项目需求为采集所有400开头的企业电话。
企业电话有 ['4000', '4001', '4006', '4007', '4008', '4009'] 六种开头,共计600W条,每条一次请求,共600W次请求。
由于时间较紧,需采用分布式爬取策略。
任务分析:
1、scrapy-redis会存储需要爬取的url,但url太长,会多占用redis服务器内存空间。
2、redis中不能同时存储太多的电话,需将电话量保存在可控范围。
3、redis添加时需批量添加,保证添加效率,避免重复链接redis。
针对以上分析,我们采用常规scrapy+redis脚本来实现:
redis脚本代码如下:
# coding: utf-8
import time
from settings import get_redis
red = get_redis()
MAX_LENGTH = 100000
pipe = red.pipeline()
if __name__ == '__main__':
for phone_bef in ['4000', '4001', '4006', '4007', '4008', '4009']:
for phone_mid in range(1, 100):
while True:
l = red.llen('phone400list')
if l > MAX_LENGTH:
time.sleep(20)
print '400call length: {}'.format(l)
else:
pipe = red.pipeline()

§ 收集的数据:
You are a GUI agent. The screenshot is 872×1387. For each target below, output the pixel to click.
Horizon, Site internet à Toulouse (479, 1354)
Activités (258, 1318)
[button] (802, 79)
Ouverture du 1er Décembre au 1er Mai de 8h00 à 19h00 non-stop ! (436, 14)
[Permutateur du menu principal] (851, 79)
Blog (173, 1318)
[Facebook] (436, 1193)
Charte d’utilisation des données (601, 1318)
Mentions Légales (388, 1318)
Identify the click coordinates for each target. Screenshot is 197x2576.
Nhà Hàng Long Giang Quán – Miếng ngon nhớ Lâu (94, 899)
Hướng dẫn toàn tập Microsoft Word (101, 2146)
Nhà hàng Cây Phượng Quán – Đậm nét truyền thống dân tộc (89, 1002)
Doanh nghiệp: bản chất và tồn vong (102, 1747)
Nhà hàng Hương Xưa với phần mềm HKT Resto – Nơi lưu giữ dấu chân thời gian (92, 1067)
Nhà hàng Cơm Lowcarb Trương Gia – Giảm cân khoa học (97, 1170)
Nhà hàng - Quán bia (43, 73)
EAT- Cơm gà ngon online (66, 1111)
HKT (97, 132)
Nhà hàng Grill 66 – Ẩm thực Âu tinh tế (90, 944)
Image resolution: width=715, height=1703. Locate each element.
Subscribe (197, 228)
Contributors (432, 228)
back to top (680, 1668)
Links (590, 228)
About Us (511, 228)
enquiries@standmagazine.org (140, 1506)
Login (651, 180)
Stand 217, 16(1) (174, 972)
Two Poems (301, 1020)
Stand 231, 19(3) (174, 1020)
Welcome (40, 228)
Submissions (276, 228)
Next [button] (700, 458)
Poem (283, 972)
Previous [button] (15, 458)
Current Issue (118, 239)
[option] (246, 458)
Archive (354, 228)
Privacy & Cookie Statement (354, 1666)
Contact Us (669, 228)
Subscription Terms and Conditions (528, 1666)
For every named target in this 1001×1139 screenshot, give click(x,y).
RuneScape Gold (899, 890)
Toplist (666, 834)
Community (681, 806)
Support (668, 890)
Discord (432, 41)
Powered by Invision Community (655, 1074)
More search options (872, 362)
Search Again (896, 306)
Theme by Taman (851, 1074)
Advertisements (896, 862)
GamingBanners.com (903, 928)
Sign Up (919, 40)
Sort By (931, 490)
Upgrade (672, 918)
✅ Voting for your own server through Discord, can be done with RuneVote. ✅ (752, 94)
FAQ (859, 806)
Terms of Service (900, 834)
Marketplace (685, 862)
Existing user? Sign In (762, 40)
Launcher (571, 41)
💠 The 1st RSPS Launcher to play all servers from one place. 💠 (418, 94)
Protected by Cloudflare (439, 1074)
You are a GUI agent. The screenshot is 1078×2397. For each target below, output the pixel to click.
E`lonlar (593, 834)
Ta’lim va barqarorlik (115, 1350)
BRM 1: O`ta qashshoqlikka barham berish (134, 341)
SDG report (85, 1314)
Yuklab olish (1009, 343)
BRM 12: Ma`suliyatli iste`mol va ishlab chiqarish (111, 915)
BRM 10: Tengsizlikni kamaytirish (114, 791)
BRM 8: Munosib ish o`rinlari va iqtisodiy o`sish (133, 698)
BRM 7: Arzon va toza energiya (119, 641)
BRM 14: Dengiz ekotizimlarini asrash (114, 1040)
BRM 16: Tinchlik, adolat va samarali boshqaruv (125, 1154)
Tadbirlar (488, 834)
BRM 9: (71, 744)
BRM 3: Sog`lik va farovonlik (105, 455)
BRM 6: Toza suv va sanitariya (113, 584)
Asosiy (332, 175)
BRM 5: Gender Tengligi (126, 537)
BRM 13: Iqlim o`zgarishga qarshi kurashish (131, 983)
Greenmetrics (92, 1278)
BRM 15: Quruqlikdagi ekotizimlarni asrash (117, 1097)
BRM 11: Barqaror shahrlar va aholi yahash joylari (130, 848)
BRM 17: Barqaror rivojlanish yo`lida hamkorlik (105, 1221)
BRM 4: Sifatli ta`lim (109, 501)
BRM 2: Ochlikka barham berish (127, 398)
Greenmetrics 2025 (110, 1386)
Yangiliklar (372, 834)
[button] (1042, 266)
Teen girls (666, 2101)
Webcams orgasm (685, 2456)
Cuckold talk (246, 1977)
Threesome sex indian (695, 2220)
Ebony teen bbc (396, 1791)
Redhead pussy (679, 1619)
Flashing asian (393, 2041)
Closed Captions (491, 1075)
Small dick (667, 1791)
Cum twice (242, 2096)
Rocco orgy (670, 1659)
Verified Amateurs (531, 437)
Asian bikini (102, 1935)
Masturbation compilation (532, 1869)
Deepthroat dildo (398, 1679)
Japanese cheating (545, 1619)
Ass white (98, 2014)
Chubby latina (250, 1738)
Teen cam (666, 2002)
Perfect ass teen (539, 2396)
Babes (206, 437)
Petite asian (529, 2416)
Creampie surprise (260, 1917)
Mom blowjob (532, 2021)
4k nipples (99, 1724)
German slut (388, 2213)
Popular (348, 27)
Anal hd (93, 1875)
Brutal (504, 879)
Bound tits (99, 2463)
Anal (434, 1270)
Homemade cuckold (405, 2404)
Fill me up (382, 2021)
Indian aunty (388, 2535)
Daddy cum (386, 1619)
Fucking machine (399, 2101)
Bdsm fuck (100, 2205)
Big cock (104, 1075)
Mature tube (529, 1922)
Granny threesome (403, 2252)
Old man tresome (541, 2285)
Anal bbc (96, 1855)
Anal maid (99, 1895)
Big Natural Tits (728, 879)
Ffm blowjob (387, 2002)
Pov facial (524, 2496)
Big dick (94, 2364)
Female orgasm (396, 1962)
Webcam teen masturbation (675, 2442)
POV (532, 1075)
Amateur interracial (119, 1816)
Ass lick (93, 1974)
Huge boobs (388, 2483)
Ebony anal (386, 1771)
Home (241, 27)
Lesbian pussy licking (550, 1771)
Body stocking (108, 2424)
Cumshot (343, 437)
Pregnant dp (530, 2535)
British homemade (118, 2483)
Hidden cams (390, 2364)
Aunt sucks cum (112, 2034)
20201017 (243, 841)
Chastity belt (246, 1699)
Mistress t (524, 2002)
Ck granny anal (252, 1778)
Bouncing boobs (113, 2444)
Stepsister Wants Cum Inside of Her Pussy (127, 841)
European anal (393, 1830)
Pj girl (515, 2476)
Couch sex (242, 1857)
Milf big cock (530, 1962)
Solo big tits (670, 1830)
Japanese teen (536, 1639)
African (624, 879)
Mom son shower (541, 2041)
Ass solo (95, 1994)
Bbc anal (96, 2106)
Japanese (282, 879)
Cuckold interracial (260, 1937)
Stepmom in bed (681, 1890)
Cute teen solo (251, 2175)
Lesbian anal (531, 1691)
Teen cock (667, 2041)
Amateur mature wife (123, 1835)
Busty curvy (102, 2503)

§ 任务说明: 返回采集400企业电话这篇页面正文中的一段，从“由于时间较紧,需采用分布式爬取策略。”开始，到“red = get_redis()”结束，一字不改地照抄。 清单是与页面正文分开的独立材料。

§ 练习结果:
由于时间较紧,需采用分布式爬取策略。
任务分析:
1、scrapy-redis会存储需要爬取的url,但url太长,会多占用redis服务器内存空间。
2、redis中不能同时存储太多的电话,需将电话量保存在可控范围。
3、redis添加时需批量添加,保证添加效率,避免重复链接redis。
针对以上分析,我们采用常规scrapy+redis脚本来实现:
redis脚本代码如下:
# coding: utf-8
import time
from settings import get_redis
red = get_redis()